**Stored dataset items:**
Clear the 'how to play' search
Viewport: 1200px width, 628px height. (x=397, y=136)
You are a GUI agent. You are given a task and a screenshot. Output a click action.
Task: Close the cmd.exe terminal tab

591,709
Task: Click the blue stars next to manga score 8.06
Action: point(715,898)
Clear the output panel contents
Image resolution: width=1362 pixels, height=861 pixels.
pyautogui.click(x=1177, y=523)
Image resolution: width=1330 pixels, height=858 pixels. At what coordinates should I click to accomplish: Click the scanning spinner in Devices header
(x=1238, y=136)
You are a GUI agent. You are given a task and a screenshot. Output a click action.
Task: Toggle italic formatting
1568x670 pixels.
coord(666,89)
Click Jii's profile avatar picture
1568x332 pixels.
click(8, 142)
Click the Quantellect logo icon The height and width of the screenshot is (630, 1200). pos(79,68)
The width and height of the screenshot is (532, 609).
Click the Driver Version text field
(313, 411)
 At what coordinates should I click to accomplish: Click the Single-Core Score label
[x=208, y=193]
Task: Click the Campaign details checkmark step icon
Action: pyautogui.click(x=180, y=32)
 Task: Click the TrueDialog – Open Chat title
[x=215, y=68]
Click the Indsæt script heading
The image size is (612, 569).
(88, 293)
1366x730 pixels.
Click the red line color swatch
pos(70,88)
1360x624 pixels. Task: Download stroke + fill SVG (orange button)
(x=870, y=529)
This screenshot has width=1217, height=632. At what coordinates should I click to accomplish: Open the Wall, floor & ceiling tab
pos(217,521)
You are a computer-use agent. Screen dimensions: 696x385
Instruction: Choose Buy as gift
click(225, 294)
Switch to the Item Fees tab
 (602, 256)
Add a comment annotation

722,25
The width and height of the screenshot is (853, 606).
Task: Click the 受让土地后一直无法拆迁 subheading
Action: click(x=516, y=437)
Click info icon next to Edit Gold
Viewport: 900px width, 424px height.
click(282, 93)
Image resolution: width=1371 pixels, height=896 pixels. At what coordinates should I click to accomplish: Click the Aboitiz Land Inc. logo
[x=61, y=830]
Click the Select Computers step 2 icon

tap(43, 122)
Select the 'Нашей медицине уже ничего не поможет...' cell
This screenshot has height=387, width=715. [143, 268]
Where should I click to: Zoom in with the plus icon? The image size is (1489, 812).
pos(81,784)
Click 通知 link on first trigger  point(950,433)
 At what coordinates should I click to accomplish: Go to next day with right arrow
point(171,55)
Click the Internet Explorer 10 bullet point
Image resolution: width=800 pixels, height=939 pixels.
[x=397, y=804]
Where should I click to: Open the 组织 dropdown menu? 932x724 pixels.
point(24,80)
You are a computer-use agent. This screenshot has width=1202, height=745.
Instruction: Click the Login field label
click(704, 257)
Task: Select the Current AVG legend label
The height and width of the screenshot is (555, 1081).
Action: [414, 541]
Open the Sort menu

**Assignment:**
Considering the records above, state how many lines contain the word "agent", with nothing else in your reply.

**Answer box:**
4